MCRC - 30 Years of Fostering New Beginnings

Margaret Chisholm Resettlement Centre

Gradual Integration

- Zeljko Dragicevic

I’m just basically part of the fabric of this place.

It just happened that I came a few months after this place was opened as a client from the Balkans. I was placed in the basement to sleep for the first eight days with no daylight, and still, by sheer accident, I ended up working for the agency a couple of years later.

I found Margaret (then manager of the Division) in the parking lot. I told her that I speak five languages: Serbian, Croatian, Bosnian, and multiple others, which are the same. It’s the same stuff, just different dialects.

When I came as a client, we had three groups here that were trying to kill each other back home. Serbs, Croats and Muslims. I’m from a mixed marriage. That’s like a fourth category.

So, all these people would come, and they would hate each other because, probably 24 hours earlier, they might have been shooting at each other.

When I started working here two or three years later, similar national groups came from the same country. So, I would come to work as a counsellor, have Serbs, Croats, and different families, and I would take care of them.

The first day, they all go to the porch, because they all smoke. That’s the common denominator. They don’t talk to each other. You can see it on their faces. The second day, they look at each other. The next day, they nod.
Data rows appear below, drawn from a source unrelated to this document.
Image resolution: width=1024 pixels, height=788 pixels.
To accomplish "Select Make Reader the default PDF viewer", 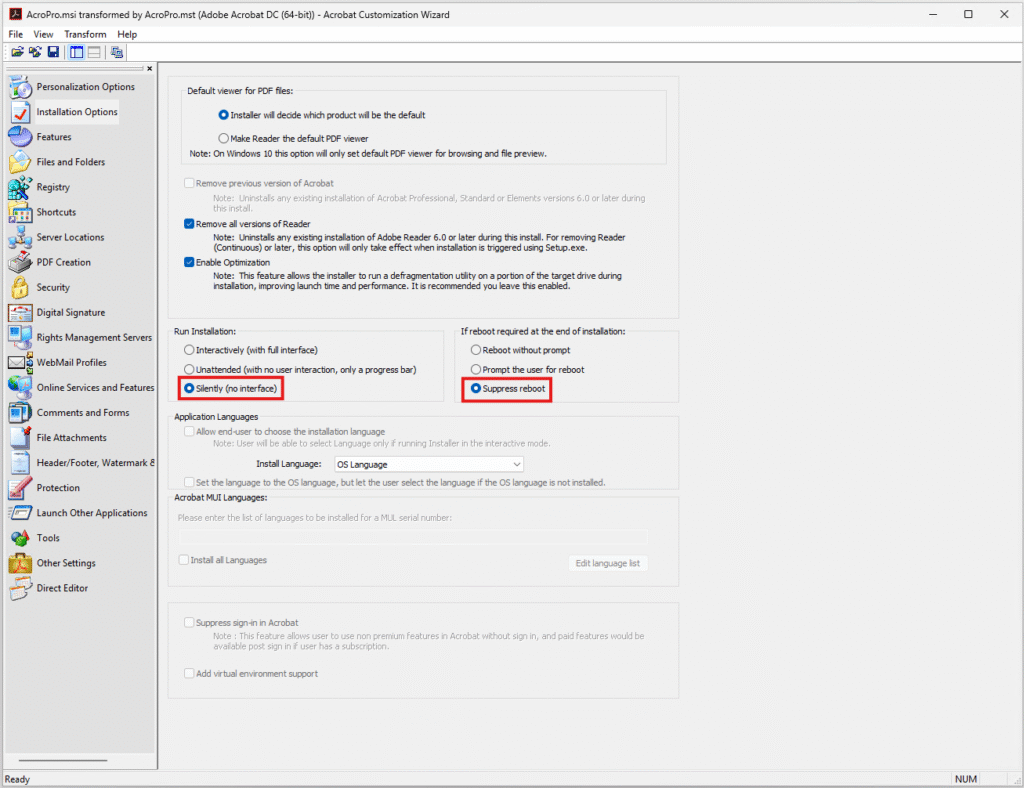I will coord(223,138).
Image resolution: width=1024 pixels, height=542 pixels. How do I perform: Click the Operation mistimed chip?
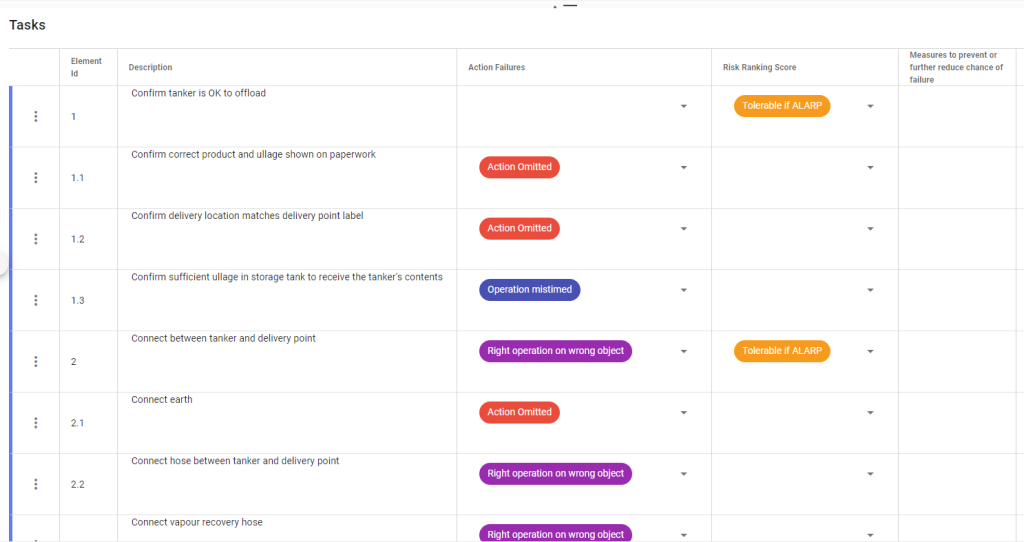coord(529,290)
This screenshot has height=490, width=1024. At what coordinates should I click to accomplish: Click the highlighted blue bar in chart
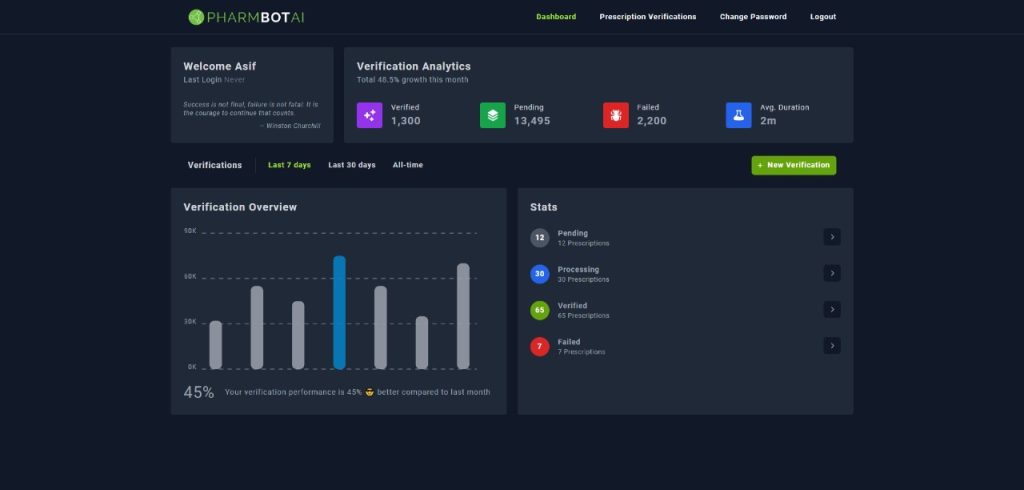pyautogui.click(x=339, y=312)
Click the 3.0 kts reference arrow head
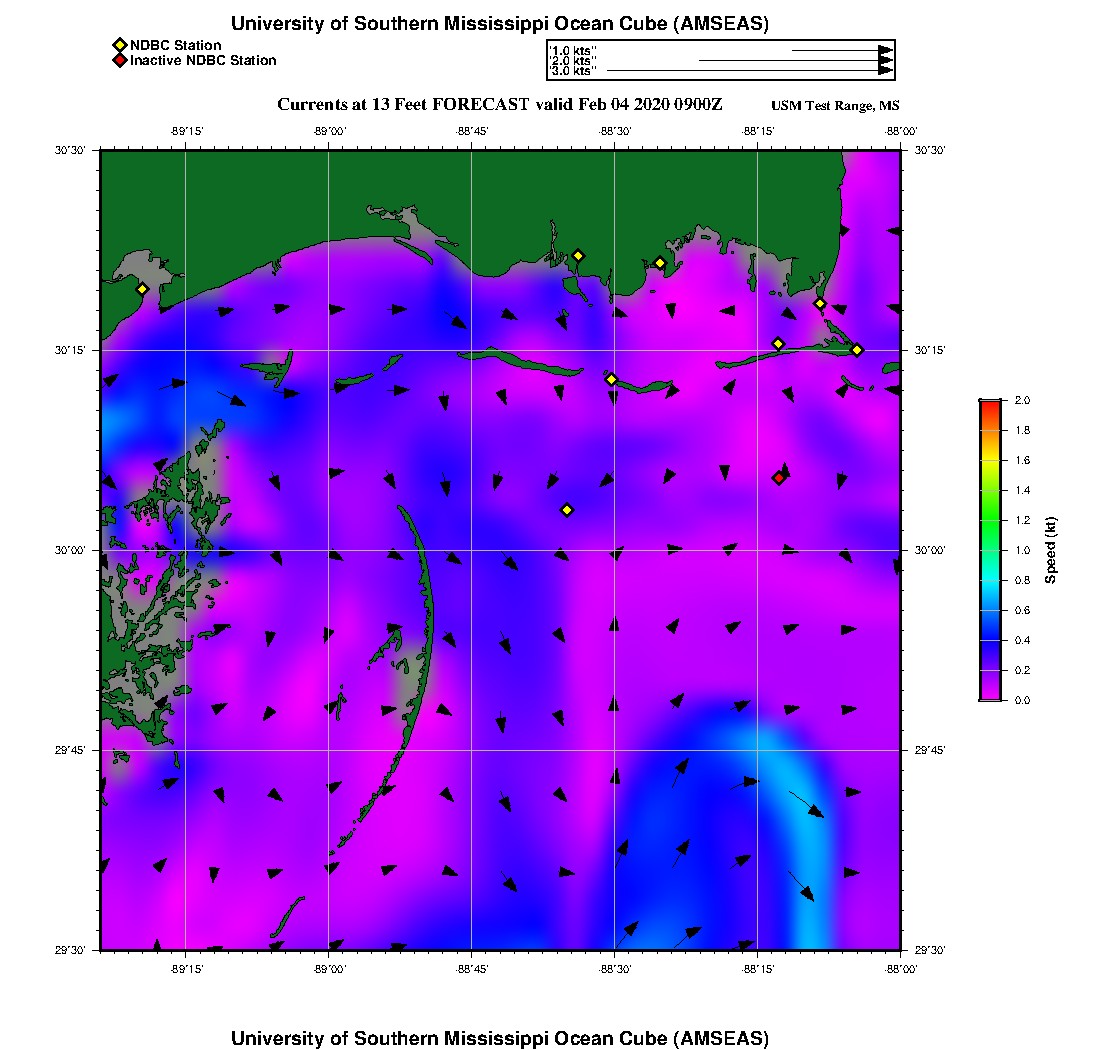1100x1050 pixels. [x=885, y=71]
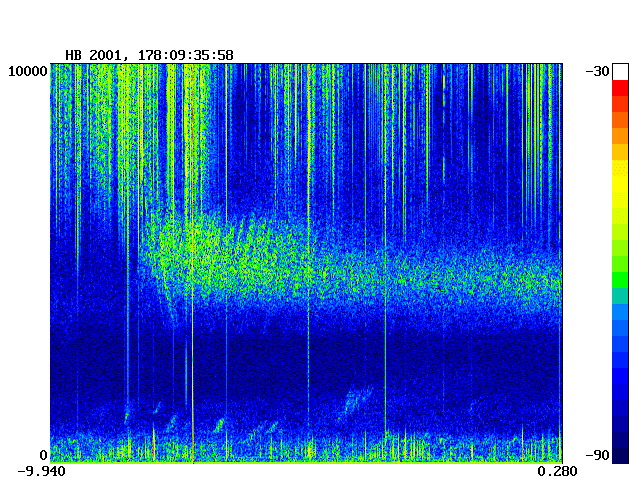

By the Fifth day, they make Turkish coffee. The guy who makes Turkish coffee offers it to a guy from a different nationality. So, after seven days, they start talking and having coffee together. They would share coffee until they moved out of this house.

I don’t know what happened when they inhaled the first breath of Canadian air at MCRC, but you could see gradual integration—and it continues to happen even now!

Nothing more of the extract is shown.